SUPPLIED MATERIAL –
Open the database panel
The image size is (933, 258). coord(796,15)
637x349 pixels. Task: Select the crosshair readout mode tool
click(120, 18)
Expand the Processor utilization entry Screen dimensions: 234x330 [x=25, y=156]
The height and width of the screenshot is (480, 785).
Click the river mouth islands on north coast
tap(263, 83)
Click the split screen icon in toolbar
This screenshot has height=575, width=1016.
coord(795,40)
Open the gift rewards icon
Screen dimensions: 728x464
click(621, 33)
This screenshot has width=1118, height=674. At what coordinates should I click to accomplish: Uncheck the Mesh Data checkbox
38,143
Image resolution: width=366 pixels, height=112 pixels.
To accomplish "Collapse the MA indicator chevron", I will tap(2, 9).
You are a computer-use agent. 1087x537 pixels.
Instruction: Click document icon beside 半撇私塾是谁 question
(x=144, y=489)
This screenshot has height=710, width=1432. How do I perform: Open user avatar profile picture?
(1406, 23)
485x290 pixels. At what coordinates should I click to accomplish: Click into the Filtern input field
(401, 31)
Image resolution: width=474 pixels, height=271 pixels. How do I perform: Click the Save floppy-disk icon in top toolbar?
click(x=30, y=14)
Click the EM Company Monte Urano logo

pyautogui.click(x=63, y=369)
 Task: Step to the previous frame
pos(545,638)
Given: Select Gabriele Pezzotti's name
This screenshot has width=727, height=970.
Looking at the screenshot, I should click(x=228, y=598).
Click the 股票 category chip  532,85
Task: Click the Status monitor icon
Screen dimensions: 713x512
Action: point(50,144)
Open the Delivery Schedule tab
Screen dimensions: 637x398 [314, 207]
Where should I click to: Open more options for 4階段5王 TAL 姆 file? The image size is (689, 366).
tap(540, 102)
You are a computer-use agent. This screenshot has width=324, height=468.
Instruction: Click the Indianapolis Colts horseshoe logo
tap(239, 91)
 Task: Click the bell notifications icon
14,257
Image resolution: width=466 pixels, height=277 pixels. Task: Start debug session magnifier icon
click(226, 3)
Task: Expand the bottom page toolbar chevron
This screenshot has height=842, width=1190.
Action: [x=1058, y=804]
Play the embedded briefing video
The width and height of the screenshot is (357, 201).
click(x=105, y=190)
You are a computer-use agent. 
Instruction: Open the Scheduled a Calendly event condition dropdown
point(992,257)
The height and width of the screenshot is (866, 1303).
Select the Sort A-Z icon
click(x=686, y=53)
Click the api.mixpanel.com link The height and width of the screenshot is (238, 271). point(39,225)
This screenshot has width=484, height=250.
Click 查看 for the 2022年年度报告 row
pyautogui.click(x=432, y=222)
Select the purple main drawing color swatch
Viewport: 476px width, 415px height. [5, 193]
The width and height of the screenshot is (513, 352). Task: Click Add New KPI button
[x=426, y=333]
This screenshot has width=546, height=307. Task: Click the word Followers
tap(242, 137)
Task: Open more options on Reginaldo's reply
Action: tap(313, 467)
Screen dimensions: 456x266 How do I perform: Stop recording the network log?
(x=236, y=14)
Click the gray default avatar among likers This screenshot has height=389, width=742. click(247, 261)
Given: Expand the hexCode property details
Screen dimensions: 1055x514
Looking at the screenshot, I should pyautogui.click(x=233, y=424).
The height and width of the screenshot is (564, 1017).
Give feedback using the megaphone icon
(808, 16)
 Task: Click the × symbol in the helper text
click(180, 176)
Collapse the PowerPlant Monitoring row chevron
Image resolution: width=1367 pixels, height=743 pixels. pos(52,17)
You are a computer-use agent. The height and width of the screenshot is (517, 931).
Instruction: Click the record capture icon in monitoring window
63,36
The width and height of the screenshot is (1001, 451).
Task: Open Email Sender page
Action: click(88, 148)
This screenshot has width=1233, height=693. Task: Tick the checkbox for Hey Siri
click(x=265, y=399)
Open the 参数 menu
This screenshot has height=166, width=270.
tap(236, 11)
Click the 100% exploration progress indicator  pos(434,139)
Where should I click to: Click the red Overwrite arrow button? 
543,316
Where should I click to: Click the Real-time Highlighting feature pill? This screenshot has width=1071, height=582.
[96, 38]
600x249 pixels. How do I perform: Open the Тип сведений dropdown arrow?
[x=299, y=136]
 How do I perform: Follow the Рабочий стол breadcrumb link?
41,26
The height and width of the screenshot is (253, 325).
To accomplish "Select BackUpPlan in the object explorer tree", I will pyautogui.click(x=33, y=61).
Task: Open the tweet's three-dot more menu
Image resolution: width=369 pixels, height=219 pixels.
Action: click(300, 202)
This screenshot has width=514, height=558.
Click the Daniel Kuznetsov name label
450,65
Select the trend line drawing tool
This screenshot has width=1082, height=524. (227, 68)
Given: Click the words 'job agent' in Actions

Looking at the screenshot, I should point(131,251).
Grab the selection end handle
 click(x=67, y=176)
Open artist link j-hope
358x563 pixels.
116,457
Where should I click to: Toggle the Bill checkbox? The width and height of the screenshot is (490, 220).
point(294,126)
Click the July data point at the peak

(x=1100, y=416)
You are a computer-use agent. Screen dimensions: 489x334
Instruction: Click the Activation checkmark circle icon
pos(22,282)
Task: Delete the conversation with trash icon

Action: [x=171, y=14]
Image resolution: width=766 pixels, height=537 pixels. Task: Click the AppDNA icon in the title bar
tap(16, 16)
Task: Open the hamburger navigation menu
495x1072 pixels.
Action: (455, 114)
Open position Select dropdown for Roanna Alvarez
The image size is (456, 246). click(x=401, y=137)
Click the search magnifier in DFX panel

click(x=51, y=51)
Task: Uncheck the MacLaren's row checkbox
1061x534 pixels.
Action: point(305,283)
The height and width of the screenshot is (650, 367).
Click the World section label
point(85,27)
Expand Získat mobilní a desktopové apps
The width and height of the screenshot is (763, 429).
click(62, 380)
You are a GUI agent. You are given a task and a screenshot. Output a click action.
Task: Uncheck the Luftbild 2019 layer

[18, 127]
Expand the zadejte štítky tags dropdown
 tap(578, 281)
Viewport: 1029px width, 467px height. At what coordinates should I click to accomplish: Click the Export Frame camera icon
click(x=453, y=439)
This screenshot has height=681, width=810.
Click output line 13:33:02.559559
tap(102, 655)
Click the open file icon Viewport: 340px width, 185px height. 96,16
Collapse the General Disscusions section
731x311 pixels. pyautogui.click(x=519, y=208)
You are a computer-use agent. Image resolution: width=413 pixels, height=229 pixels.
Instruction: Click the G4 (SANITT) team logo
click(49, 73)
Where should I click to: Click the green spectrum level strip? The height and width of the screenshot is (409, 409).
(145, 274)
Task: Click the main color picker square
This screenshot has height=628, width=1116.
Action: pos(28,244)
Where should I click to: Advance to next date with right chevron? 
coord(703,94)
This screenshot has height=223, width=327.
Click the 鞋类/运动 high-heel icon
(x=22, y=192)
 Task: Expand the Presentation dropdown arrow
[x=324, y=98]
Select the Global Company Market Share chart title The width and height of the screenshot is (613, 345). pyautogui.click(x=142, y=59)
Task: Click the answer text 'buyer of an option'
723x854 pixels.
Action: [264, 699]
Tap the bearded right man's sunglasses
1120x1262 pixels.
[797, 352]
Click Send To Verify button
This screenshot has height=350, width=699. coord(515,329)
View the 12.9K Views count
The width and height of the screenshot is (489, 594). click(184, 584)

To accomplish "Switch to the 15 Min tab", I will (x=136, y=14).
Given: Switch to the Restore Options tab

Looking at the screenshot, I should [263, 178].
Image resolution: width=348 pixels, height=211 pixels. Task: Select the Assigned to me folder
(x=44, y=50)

HOW TO COMPLETE THIS TASK – Print nothing but the lines from the line with "Task: Click the answer" to the last line of the records above. Both of those lines count.

ANSWER TO THE PROBLEM –
Task: Click the answer text 'buyer of an option'
723x854 pixels.
Action: [264, 699]
Tap the bearded right man's sunglasses
1120x1262 pixels.
[797, 352]
Click Send To Verify button
This screenshot has height=350, width=699. coord(515,329)
View the 12.9K Views count
The width and height of the screenshot is (489, 594). click(184, 584)

To accomplish "Switch to the 15 Min tab", I will (x=136, y=14).
Given: Switch to the Restore Options tab

Looking at the screenshot, I should [263, 178].
Image resolution: width=348 pixels, height=211 pixels. Task: Select the Assigned to me folder
(x=44, y=50)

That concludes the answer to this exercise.